Profiles that fail any of these checks load partially or are rejected entirely, depending on the failure. Look at the app logs (~/Library/MAGDA/Logs/ on macOS) for diagnostic messages.
Authoring tips¶
- Generate, don't write from scratch. The AI panel's
/controller <description>command produces a JSON skeleton that's almost always closer to correct than starting from a blank file. - Name
controlIds consistently.knob_1,knob_2, … makes the binding list scan easily;cc21,cc22, … doesn't. - Use
channel: -1if you don't know. "Any channel" is friendlier than locking to 1 — most users never change their controller's channel and a literal1is fine in practice, but-1saves anyone who has. - Test against the hardware before submitting. A profile that compiles cleanly can still be subtly wrong (CC numbers off by one, channel mismatch).
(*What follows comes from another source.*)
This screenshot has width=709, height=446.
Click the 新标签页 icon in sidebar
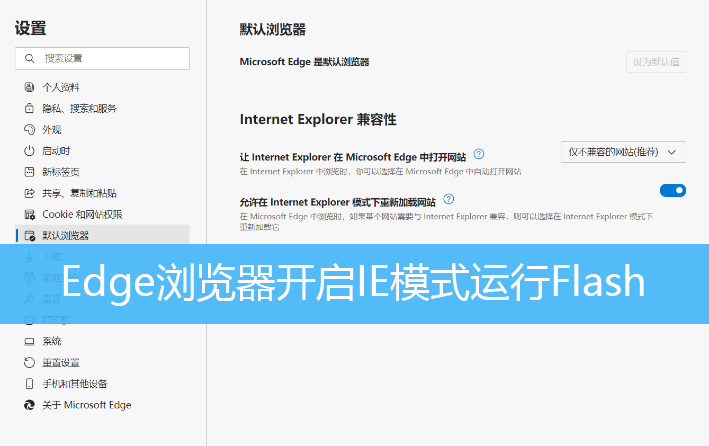coord(29,171)
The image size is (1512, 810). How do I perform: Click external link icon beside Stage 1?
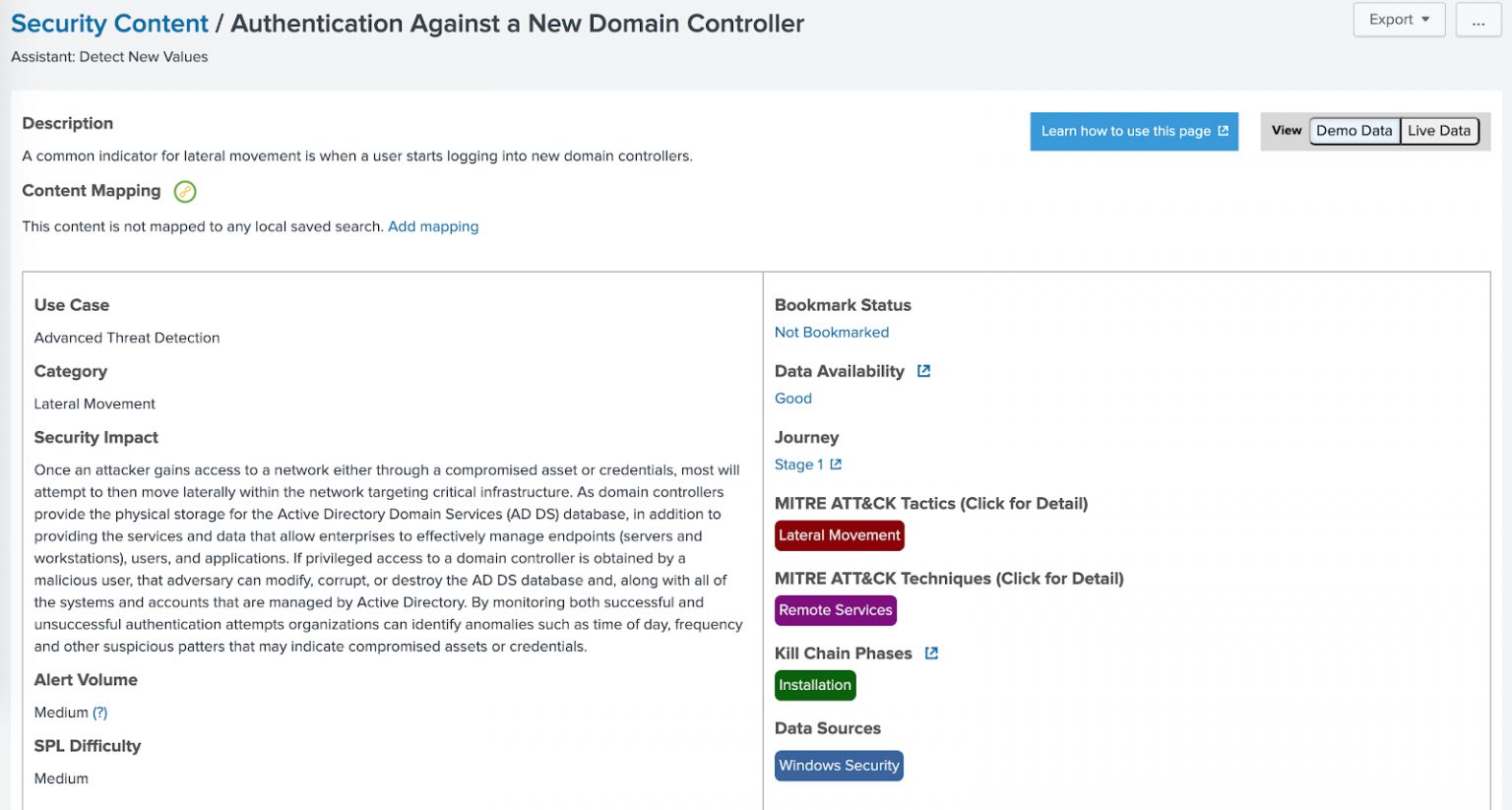pyautogui.click(x=836, y=465)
Walk every knob in the Controllers dialog and confirm each one moves the expected macro.
Sharing¶
Tested profiles can be shared via the community page. Submissions ship in the next MAGDA release for everyone using that hardware.
Extending the resolver list (developer note)¶
Resolvers are registered via magda::ResolverRegistry::registerResolver(...) at startup. Adding a new resolver kind requires a C++ subclass of AliasResolver — see magda/daw/core/aliases/ResolverRegistry.hpp in the source. Profiles can't define their own resolvers; they consume the registered set.